Uranium Fever is the latest release from Stellagama Publishing and is available from Drivethru RPG for $5.99. It is available as a PDF and contains 49 pages; the product is partially aimed at Stellagama’s own sci-fi background ‘These Stars Are Ours’, but the content can be used perfectly well in any Cepheus Engine-compatible / 2D6 SF-RPG background or rules.
The book contains a comprehensive set of rules and source material for asteroid mining operations in space, aka ‘belting’. The book is broken down into four main sections:-
Belting in the 23rd Century
The Belters Career
Setting Claims and the Mining Area
Mining Ships and Hardware
Starting with the first few pages (9 pages) ‘Belting in the 23rd Century’ describes the background and history to mining in the 2200’s using the ‘These Stars Are Ours’ setting. This is a very detailed section and was interesting to read, with lots of information about the miners organisations (with some amusing pronunciations, such as ‘GOAT’ and ‘Tickle’) and how many small prospecting operations came into being. There is even a page and a half of mining slang that is used in 2260!
The belters career section (8 pages) follows the first chapter of the Cepheus Engine rules, but expands on the original belter career greatly. However, for completeness so you don’t have to refer back and forth between books, you are given the complete variant career rules. My favourite part are the new material mustering out benefits; three out of four of the potential benefits are some form of spacecraft ownership, being the 10-ton Kobold-class Gig, the 100-ton Bucca-class Prospector or the Coblynau-class subsidised miner. The latter two you receive a partnership, whereas the Gig is complete ownership. The final benefit are ship shares which can go towards the purchase of a ship. The three spacecraft are described in more detail later in the book.
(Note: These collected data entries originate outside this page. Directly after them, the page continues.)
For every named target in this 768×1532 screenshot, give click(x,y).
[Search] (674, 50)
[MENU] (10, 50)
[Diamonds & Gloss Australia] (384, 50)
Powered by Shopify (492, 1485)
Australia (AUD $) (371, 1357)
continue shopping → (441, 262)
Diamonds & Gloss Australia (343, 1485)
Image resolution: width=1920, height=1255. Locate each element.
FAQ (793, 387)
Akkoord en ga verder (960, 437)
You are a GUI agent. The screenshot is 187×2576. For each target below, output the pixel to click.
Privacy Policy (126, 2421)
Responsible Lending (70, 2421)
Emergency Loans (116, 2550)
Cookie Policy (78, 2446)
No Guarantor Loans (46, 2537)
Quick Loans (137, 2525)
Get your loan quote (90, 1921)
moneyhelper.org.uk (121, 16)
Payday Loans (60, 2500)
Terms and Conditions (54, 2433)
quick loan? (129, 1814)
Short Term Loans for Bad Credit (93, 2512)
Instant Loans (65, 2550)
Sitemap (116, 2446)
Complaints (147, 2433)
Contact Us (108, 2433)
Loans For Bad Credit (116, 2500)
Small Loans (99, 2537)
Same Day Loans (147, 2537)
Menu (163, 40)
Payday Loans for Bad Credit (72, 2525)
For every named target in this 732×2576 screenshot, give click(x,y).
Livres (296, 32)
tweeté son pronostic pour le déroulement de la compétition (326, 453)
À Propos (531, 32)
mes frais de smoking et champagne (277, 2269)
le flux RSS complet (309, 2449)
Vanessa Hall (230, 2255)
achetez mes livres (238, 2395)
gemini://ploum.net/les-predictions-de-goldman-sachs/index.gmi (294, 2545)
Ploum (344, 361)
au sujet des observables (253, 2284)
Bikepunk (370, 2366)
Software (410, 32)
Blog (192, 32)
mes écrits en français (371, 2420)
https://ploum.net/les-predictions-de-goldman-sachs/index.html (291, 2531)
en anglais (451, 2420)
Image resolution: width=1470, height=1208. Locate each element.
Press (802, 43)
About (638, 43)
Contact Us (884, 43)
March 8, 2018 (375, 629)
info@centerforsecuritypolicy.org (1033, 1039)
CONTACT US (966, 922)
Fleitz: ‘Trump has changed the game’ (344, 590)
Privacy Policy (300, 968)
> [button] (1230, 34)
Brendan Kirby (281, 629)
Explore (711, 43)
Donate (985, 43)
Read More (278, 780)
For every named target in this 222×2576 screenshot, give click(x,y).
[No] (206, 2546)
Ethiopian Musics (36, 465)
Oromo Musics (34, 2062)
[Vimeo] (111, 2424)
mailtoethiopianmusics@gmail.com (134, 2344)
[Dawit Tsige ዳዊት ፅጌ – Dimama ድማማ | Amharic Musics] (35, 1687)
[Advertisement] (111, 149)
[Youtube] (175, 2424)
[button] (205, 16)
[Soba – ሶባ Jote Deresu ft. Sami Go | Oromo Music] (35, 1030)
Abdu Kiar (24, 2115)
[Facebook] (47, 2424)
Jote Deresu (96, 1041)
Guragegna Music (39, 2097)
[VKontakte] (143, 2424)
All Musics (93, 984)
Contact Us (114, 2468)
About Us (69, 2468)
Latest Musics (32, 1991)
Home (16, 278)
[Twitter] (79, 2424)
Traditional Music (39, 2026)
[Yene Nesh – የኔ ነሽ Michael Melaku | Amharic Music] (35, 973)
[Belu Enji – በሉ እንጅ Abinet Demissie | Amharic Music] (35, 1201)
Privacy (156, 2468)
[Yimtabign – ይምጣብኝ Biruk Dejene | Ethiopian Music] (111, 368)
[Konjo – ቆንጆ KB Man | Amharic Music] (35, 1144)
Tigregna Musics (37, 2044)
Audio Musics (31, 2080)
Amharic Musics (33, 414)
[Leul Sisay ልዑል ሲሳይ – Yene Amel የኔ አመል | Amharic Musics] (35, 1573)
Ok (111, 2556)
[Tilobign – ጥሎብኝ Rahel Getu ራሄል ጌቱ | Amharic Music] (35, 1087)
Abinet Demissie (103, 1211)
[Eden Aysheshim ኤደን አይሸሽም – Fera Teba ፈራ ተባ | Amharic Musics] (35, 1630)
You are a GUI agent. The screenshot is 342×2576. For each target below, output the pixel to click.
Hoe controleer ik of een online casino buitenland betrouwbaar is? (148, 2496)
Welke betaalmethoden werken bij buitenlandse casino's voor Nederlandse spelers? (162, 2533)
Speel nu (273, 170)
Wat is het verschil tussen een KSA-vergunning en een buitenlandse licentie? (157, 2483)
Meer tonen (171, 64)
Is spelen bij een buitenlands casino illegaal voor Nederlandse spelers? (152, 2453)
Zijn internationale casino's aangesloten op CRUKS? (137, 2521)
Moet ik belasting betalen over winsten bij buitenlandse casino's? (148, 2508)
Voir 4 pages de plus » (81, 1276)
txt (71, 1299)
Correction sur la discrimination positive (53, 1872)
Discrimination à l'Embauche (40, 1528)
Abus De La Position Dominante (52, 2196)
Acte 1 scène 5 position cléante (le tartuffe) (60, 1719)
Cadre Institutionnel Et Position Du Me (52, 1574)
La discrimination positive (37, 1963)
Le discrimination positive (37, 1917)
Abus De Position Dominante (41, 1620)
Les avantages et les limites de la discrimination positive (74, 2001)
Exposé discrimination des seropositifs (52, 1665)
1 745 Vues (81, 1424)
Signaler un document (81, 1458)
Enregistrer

Setting Claims and the Mining Area (13 pages) – starting with ‘Striking the Belt’, describes the actual makeup of asteroids, definitions, sizes and how to make a claim. Its pretty comprehensive stuff, for example the types of find are broken down into the types of yield and the amount in tons. It isn’t simply a job of picking an asteroid and start mining it, there are all sorts of legalities and this section covers this is great detail.
The final section ‘Mining Ships and Hardware’ (13 pages) is probably my overall favourite section of the book. Here you are presented with some variant ship rules with a rather nice table of ‘ship quirks’ that a spacecraft can acquire for every 10 years of service. Helps to give a ship some personality, I feel. There are three fully-described spacecraft, including deck plans and some lovely 3D illustrations by Ian Stead. You start with the TL9 10-ton Kobold-class Gig, next up is the TL11 100-ton Bucca-class Prospector and finally is the TL11 600-ton Coblynau-class Miner. The latter two are essentially ‘canisters’ in which several decks are located. To back up the spacecraft, the following section is ‘Tools of the Trade’; after all a miner isn’t a miner without a pick or in this case, its 23rd century-equivalent, the TL12 Plasma Drill! However most 23rd century mining is done by automated drone, so you get a page of mining drone specifications. To round off the book, what if the miner needs to venture outside? They’re going to need the right Vacc-suit so this section breaks down some specifications of different types.
Reading through the book, I think the authors have covered pretty much everything to do with belting and space-based mining operations. An ideal use for Uranium Fever would be for solo play, as you could quite easily set things up so that you can run some mining operations and trade rules. Add in a table of random encounters, you’ve got yourself an evenings gaming easily sorted. I can’t think of anything that has been missed as the book is very comprehensive without being overly onerous by introducing rules or information for the sake of it. The original Cepheus Engine rules have been enhanced and the right amount of extra information has made the book ‘balanced’ in all the right places. Along with some very high quality editing and some tasty art from Ian Stead (along with some stock art), this makes for a very fine purchase and useful addition to your games. Highly recommended! I would like to thank Omer Golan-Joel for kindly sending me a copy of Uranium Fever to review.